Um dos muitos equívocos cometidos pelo grande público em geral, o consumidor de informação, é achar que futebol deve ser analisado como economia e política como futebol.
Por ser um jogo, não fazer parte dos altos círculos intelectuais, e ainda estar engatinhando (pelo menos no Brasil) no universo das planilhas, gestores e governança, o futebol vive atrelado a conceitos e a termos herdados de tempos idos. Termos consagrados pelos grandes comunicadores da era do rádio, que ajudaram a construir a mística em torno do futebol e o diferenciam de uma atividade normal, fria e cotidiana. O esporte envolve, além da competência, capacidades natas, treinamento, preparação, entrega e superação. O futebol, além disso tudo, envolve paixão e massas.
Trabalhar com análise de futebol pressupõe, basicamente, que aos olhos de quem consome sua opinião ou informação, esse alguém sabe tanto ou mais do que você, que nunca chupou laranja com ninguém ou, como perguntam, jogou onde, mané? Ainda que as mesmas reclamações sejam direcionadas a quem jogou muito e chupou toneladas de laranja em centenas de vestiários pelo mundo. Isso permite a pseudocraques de campeonato de clube social pensarem que jogam tanto ou mais que jogadores profissional altamente treinados e capacitados. Além de fazer com quem tenha jogado dois meses no Ferroviário de Sapé, da terceira divisão, achar que conhece futebol tanto quando um jogador com 30 anos de carreira ou o Mourinho e o Felipão.

**Enunciado a**
No texto sobre análise de futebol, o que o esporte envolve além da competência?
O texto e as linhas não têm nenhuma relação entre si.

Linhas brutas
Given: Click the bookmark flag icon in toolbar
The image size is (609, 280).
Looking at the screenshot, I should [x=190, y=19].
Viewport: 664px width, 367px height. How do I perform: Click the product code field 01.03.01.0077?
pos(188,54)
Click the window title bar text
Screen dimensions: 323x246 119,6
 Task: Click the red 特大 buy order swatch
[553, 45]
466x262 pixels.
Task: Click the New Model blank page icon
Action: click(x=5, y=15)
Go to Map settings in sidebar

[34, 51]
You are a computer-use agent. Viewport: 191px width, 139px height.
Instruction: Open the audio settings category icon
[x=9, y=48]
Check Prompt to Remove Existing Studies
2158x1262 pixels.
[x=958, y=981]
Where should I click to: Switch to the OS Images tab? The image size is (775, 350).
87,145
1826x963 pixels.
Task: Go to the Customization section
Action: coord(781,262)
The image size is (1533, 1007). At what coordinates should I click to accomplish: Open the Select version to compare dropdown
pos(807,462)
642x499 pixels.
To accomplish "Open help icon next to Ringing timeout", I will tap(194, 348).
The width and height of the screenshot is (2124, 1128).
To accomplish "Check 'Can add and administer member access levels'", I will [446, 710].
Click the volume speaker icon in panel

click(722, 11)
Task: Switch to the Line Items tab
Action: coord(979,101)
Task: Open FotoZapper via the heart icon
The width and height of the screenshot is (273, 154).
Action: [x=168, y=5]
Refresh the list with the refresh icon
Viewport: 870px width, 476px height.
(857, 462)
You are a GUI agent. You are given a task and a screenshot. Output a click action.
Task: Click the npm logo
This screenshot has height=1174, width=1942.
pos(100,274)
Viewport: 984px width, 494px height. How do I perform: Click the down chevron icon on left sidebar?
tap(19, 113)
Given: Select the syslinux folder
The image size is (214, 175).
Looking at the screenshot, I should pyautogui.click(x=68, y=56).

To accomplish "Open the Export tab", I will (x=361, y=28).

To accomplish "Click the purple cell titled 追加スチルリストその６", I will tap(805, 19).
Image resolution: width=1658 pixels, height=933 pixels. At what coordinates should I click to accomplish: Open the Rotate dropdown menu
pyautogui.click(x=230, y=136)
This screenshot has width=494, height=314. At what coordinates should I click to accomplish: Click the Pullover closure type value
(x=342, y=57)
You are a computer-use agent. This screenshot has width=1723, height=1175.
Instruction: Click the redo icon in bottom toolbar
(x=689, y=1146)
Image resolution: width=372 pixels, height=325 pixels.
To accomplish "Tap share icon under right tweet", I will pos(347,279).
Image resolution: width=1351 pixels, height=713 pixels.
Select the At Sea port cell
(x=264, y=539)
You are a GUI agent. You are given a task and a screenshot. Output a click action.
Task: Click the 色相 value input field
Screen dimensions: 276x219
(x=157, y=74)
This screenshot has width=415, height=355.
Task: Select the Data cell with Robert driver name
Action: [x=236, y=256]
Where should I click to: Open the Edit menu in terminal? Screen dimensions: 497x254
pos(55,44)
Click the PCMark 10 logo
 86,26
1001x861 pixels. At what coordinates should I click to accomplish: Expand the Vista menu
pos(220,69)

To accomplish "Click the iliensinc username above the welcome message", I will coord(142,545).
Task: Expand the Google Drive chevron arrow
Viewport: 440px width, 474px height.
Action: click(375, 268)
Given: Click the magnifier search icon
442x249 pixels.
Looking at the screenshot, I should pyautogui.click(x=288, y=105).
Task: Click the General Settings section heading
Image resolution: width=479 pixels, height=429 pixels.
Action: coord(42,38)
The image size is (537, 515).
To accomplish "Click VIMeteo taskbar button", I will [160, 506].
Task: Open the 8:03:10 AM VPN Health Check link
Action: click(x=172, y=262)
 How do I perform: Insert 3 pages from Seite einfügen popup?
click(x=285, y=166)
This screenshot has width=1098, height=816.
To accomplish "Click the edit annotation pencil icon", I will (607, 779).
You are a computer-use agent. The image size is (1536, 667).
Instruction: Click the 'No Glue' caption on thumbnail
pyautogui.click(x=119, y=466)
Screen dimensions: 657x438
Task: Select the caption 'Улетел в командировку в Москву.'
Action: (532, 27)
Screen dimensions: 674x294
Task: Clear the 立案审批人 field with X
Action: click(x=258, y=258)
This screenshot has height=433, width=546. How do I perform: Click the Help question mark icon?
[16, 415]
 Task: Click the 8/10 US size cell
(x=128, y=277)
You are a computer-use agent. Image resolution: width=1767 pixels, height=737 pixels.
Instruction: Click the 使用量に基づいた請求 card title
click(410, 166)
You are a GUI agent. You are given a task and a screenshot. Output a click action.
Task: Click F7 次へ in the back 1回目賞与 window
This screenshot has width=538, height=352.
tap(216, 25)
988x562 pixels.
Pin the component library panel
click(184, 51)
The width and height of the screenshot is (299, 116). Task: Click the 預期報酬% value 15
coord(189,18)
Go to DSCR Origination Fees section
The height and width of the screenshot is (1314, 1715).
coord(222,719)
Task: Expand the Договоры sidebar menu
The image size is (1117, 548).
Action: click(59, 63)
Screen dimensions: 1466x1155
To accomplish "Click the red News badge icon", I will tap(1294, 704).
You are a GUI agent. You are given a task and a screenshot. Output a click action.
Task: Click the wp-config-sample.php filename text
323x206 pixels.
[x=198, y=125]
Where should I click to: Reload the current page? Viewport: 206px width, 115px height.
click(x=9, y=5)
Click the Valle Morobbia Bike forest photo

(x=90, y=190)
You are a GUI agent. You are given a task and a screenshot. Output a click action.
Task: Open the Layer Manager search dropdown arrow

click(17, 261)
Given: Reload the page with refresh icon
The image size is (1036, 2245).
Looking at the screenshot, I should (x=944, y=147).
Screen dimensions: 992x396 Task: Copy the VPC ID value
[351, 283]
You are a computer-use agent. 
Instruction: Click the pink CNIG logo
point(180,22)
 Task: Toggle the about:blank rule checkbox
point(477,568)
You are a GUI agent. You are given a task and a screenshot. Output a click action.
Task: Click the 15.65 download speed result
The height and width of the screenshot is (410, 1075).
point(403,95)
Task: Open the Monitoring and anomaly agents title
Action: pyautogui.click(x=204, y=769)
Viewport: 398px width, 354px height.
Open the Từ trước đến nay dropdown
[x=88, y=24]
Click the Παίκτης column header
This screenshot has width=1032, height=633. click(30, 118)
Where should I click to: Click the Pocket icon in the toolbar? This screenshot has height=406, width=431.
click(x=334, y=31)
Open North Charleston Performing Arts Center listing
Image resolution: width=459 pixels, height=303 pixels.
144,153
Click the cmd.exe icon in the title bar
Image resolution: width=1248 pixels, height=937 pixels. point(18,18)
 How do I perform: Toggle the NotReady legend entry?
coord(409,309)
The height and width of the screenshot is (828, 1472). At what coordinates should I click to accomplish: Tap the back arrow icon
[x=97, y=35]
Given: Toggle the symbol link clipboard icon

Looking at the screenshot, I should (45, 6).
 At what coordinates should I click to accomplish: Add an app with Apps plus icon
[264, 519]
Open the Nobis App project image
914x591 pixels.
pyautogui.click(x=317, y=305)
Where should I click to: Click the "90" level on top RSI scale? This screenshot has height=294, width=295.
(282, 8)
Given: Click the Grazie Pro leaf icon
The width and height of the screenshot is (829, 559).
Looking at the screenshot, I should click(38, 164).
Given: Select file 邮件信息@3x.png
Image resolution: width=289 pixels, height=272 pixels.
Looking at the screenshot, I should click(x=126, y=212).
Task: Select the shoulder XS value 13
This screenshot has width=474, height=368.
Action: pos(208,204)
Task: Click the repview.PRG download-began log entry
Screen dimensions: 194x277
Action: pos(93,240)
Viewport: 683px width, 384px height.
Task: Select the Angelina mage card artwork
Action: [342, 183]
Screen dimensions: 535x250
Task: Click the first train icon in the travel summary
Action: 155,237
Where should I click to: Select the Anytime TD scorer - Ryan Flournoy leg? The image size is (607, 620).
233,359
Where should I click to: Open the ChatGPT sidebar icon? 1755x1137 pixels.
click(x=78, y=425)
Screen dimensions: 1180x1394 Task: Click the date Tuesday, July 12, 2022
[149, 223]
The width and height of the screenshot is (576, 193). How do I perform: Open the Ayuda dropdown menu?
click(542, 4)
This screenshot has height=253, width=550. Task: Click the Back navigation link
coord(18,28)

**Enunciado b**
Transcreva das linhas o trecho que começa na linha que tem "Click the cmd.exe icon in the title bar" e vai até a linha que tem "pyautogui.click(x=317, y=305)", incluindo as duas.

**Resposta a**
Capacidades natas, treinamento, preparação, entrega e superação.

**Resposta b**
Click the cmd.exe icon in the title bar
Image resolution: width=1248 pixels, height=937 pixels. point(18,18)
 How do I perform: Toggle the NotReady legend entry?
coord(409,309)
The height and width of the screenshot is (828, 1472). At what coordinates should I click to accomplish: Tap the back arrow icon
[x=97, y=35]
Given: Toggle the symbol link clipboard icon

Looking at the screenshot, I should (45, 6).
 At what coordinates should I click to accomplish: Add an app with Apps plus icon
[264, 519]
Open the Nobis App project image
914x591 pixels.
pyautogui.click(x=317, y=305)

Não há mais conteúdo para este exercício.